BAGNOLO DEL SALENTO (Lecce) – Daspo di due anni per i due tifosi del Bagnolo che, al termine della partita di calcio tra la Polisportiva Bagnolo e la Virtus Matino, dopo avere forzato una porta secondaria dello stadio, si resero protagonisti di lanci di pietre contro i tifosi avversari ed insulti nei confronti dei carabinieri.

Si tratta di due giovani tifosi del Bagnolo – A.E.N. e G.V., entrambi già noti alle forze dell’ordine, rispettivamente di 27 e 37 anni – raggiunti nelle scorse ore dal provvedimento del divieto di accesso ai luoghi dove si svolgono manifestazioni sportive, notificato loro dai carabinieri della stazione di Bagnolo del Salento. I due erano già stati denunciati lo scorso aprile con le accuse, a vario titolo, di oltraggio a pubblico ufficiale, lancio di materiale pericoloso ed inosservanza dei provvedimenti dell’Autorità.
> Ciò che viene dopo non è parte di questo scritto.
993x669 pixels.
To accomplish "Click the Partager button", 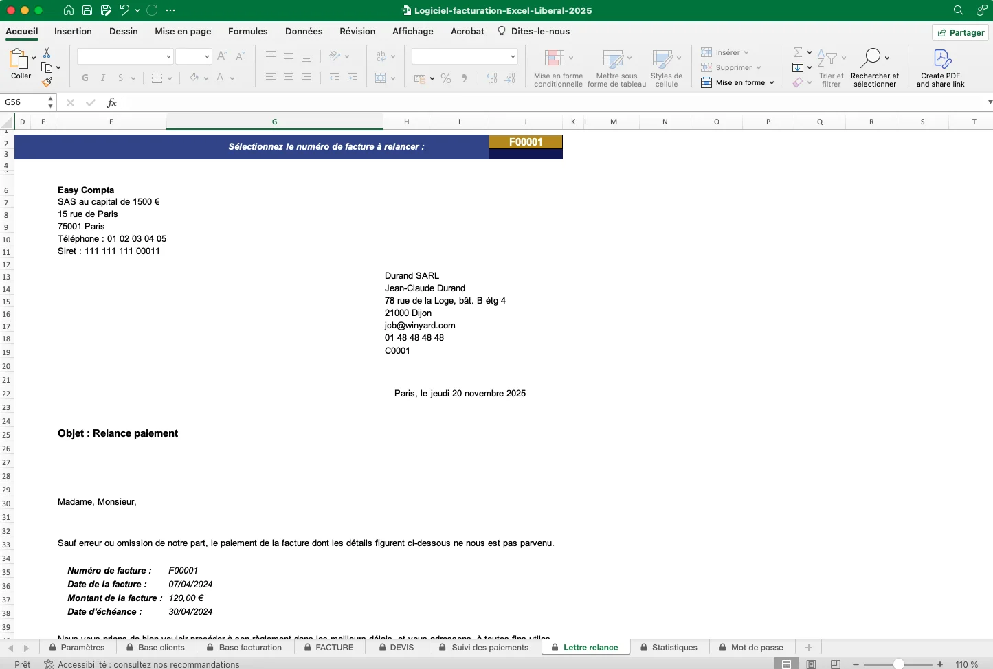I will pyautogui.click(x=961, y=32).
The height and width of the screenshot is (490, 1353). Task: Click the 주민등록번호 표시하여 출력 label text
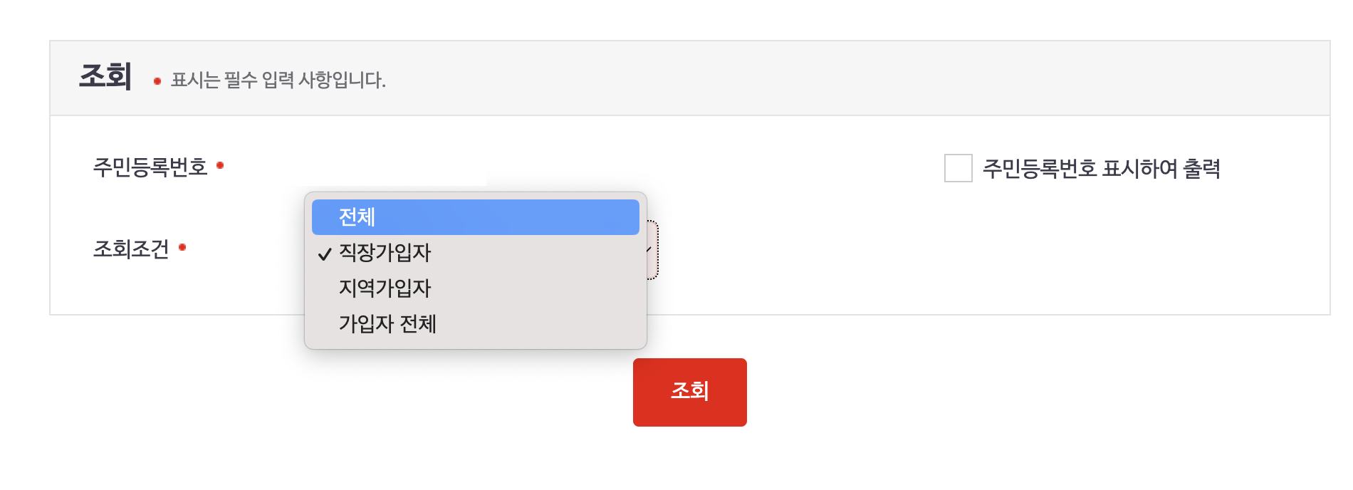pyautogui.click(x=1101, y=167)
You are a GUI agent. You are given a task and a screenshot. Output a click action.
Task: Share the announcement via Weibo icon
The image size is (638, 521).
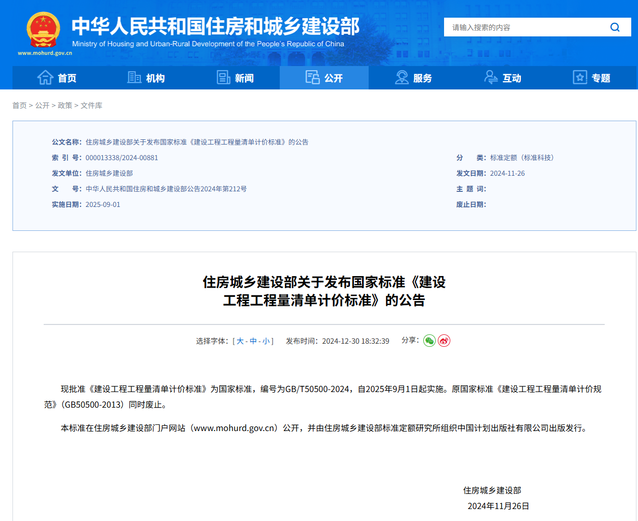(x=444, y=341)
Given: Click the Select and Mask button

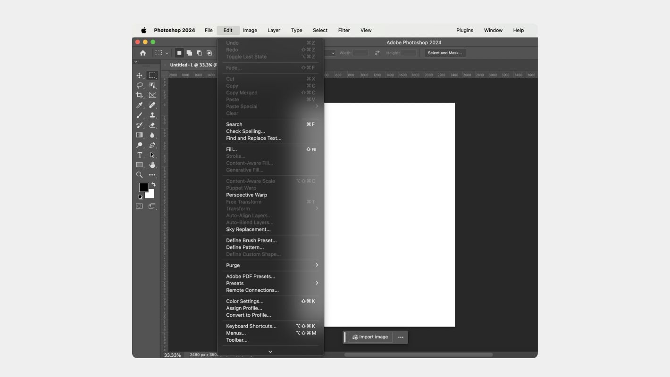Looking at the screenshot, I should (444, 53).
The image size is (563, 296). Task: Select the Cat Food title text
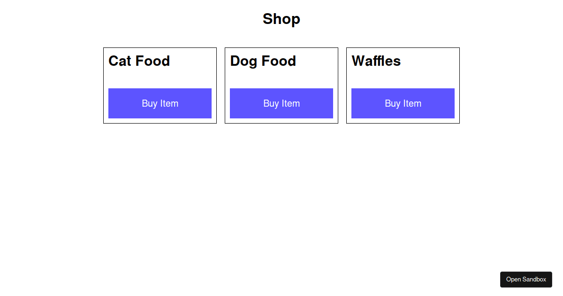pos(139,61)
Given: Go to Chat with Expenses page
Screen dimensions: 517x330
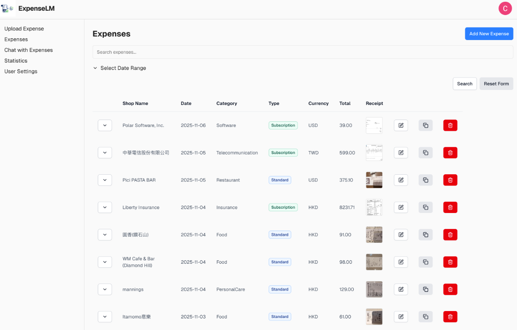Looking at the screenshot, I should [28, 50].
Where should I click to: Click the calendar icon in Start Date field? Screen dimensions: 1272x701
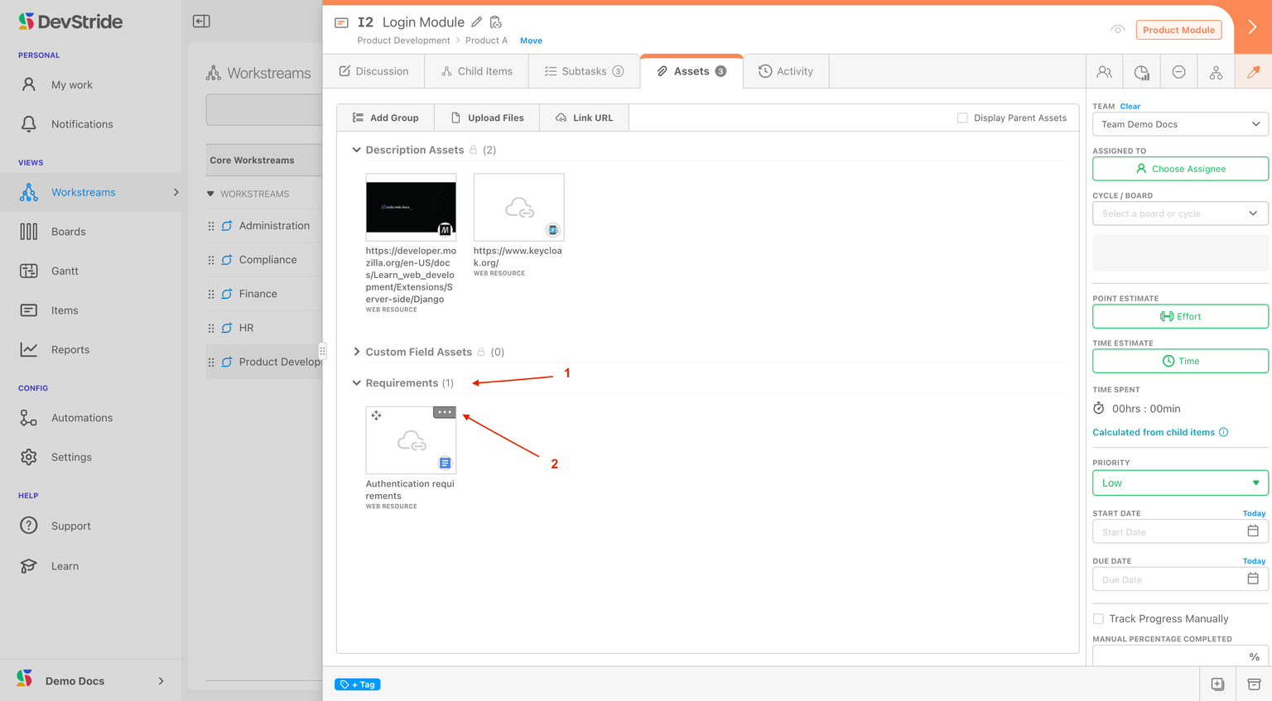(1252, 531)
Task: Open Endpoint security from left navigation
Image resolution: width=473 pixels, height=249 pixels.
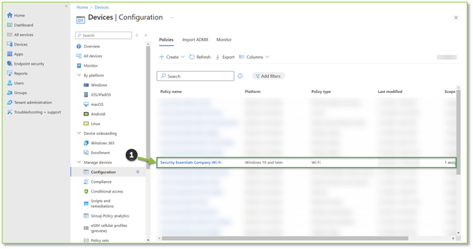Action: click(x=25, y=64)
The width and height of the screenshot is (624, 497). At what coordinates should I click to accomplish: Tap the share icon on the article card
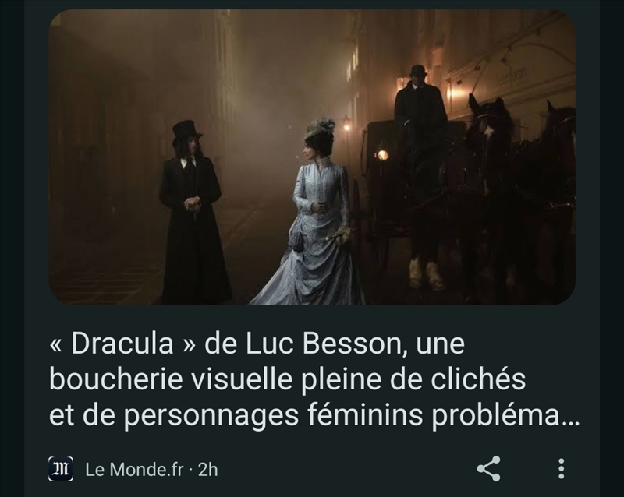(489, 469)
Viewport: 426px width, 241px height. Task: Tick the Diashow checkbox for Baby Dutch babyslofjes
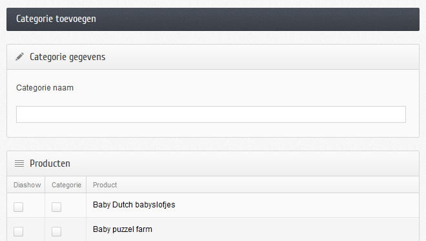tap(19, 207)
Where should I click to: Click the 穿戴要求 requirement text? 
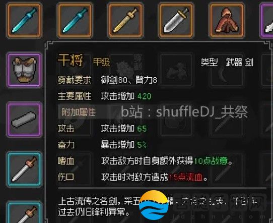tap(75, 80)
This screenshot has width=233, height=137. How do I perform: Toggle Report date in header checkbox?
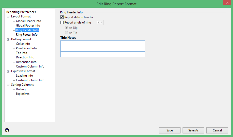click(62, 17)
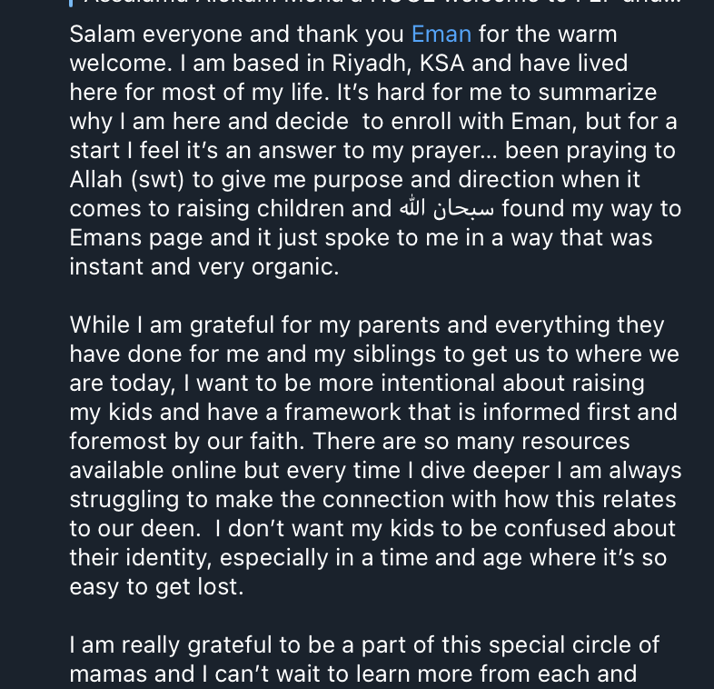Click the last paragraph starting I am really grateful

364,659
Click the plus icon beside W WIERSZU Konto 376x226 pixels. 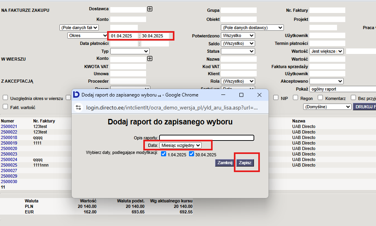click(150, 59)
I fatti di cui sono accusati risalgono allo scorso 31 marzo, al termine della gara di calcio valevole per il campionato di seconda categoria. Dopo avere guadagnato l’uscita dall’impianto, nonostante il personale in servizio di ordine pubblico stesse ritardando appositamente il deflusso dal campo per consentire la partenza dei tifosi ospiti, i due avrebbero insultato i tifosi avversari che si stavano allontanando. Il 37enne, subito dopo, avrebbe scagliato una pietra nei confronti dei supporters rivali, provocandone una reazione subito contenuta dalle forze dell’ordine. Il 27enne, invece, redarguito da un militare, lo avrebbe offeso. Dopo la denuncia, come detto, per loro è adesso scattato anche il Daspo.